*** INFORMATION SHOWN ***

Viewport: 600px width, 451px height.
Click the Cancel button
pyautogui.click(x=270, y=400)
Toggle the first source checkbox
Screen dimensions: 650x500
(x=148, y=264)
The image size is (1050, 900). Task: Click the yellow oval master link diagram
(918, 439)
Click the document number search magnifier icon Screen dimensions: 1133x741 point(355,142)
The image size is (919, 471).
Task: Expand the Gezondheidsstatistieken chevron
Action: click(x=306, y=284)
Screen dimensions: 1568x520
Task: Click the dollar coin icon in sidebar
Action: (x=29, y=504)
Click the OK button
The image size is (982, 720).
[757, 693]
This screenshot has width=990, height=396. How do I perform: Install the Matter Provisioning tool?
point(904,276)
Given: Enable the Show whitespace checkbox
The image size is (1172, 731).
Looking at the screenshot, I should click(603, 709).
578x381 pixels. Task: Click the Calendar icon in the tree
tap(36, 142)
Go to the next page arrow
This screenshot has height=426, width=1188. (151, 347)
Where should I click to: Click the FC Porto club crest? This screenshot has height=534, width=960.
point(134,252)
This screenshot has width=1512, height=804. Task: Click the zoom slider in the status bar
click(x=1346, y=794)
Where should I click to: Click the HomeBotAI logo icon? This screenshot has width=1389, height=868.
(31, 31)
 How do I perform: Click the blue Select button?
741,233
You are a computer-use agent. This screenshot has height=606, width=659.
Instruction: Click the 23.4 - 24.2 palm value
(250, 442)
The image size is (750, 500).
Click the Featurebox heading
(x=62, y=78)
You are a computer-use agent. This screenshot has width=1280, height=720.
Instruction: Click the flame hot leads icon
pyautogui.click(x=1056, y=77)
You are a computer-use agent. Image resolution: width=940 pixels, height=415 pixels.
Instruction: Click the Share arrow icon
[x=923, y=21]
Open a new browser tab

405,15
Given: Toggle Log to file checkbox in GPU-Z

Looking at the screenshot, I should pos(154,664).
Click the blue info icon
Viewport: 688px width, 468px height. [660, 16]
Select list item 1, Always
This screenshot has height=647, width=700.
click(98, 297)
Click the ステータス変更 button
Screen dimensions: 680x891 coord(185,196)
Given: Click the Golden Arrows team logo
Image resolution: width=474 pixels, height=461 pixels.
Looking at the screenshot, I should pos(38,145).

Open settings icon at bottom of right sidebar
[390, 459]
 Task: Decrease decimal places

*** End of INFORMATION SHOWN ***

→ **REQUIRED WORK**:
In the lines above, find the word "computer" and copy each line that contains it.

→ **RESPONSE**:
You are a computer-use agent. This screenshot has height=606, width=659.
You are a computer-use agent. This screenshot has width=1280, height=720.
You are a computer-use agent. Image resolution: width=940 pixels, height=415 pixels.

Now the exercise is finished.